─── Input material ───
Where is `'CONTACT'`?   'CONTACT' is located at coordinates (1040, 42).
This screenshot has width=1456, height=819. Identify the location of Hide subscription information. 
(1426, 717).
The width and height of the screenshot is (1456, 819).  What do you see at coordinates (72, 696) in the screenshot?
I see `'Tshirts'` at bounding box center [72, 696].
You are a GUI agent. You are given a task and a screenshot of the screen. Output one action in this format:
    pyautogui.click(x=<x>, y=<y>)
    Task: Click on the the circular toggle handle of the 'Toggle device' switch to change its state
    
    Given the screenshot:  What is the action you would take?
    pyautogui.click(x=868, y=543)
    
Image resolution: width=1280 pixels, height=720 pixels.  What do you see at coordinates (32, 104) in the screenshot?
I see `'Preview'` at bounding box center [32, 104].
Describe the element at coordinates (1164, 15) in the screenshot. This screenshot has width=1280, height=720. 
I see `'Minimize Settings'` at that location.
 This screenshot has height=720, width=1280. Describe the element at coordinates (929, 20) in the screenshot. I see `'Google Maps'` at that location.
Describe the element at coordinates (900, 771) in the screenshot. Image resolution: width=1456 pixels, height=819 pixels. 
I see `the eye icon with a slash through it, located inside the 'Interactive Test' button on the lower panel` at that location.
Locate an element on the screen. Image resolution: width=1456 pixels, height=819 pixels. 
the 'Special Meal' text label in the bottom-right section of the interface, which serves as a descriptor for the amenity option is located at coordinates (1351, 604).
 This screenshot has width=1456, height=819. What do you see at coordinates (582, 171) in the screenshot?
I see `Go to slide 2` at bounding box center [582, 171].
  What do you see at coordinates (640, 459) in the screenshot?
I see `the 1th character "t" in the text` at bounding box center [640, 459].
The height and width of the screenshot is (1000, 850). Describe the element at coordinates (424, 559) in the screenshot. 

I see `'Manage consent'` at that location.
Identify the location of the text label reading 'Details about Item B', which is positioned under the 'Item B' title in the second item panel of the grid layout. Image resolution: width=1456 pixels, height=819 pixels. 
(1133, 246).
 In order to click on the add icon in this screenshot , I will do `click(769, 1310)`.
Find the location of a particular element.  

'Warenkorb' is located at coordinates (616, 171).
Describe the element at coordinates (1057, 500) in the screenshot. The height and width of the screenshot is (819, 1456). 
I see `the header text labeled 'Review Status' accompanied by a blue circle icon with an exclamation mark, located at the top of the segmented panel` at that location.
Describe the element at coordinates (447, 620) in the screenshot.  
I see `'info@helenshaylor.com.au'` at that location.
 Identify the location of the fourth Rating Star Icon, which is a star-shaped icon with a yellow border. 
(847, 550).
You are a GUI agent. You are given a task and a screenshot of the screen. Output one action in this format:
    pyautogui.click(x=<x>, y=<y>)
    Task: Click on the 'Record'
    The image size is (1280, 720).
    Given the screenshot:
───
* [What you need to do]: Arrange the data from the beginning through the line containing "center [32, 104]." as a JSON list of strings, one string per line, omitting blank lines.

* [Output of the task]:
[
  "Where is `'CONTACT'`?   'CONTACT' is located at coordinates (1040, 42).",
  "This screenshot has width=1456, height=819. Identify the location of Hide subscription information. ",
  "(1426, 717).",
  "The width and height of the screenshot is (1456, 819).  What do you see at coordinates (72, 696) in the screenshot?",
  "I see `'Tshirts'` at bounding box center [72, 696].",
  "You are a GUI agent. You are given a task and a screenshot of the screen. Output one action in this format:",
  "    pyautogui.click(x=<x>, y=<y>)",
  "    Task: Click on the the circular toggle handle of the 'Toggle device' switch to change its state",
  "    Given the screenshot:  What is the action you would take?",
  "    pyautogui.click(x=868, y=543)",
  "Image resolution: width=1280 pixels, height=720 pixels.  What do you see at coordinates (32, 104) in the screenshot?",
  "I see `'Preview'` at bounding box center [32, 104]."
]